▼▼▼

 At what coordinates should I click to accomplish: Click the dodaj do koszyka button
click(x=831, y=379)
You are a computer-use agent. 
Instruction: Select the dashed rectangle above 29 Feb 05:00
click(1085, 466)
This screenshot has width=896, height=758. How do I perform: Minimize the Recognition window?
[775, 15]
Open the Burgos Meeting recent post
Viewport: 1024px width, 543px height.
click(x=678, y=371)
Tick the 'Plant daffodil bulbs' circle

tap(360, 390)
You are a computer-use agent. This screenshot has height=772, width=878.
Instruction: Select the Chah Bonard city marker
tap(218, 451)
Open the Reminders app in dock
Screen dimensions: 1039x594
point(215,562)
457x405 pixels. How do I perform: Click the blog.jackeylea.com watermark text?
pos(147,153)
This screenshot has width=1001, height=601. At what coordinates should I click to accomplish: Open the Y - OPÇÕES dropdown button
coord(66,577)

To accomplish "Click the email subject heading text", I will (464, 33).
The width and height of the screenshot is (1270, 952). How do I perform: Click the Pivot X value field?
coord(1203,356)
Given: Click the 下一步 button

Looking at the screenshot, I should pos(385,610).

▲▲▲

> **Task directions**:
Go through the records and copy each one exactly.

> **Reply**:
 At what coordinates should I click to accomplish: Click the dodaj do koszyka button
click(x=831, y=379)
You are a computer-use agent. 
Instruction: Select the dashed rectangle above 29 Feb 05:00
click(1085, 466)
This screenshot has width=896, height=758. How do I perform: Minimize the Recognition window?
[775, 15]
Open the Burgos Meeting recent post
Viewport: 1024px width, 543px height.
click(x=678, y=371)
Tick the 'Plant daffodil bulbs' circle

tap(360, 390)
You are a computer-use agent. This screenshot has height=772, width=878.
Instruction: Select the Chah Bonard city marker
tap(218, 451)
Open the Reminders app in dock
Screen dimensions: 1039x594
point(215,562)
457x405 pixels. How do I perform: Click the blog.jackeylea.com watermark text?
pos(147,153)
This screenshot has width=1001, height=601. At what coordinates should I click to accomplish: Open the Y - OPÇÕES dropdown button
coord(66,577)

To accomplish "Click the email subject heading text", I will (464, 33).
The width and height of the screenshot is (1270, 952). How do I perform: Click the Pivot X value field?
coord(1203,356)
Given: Click the 下一步 button

Looking at the screenshot, I should pos(385,610).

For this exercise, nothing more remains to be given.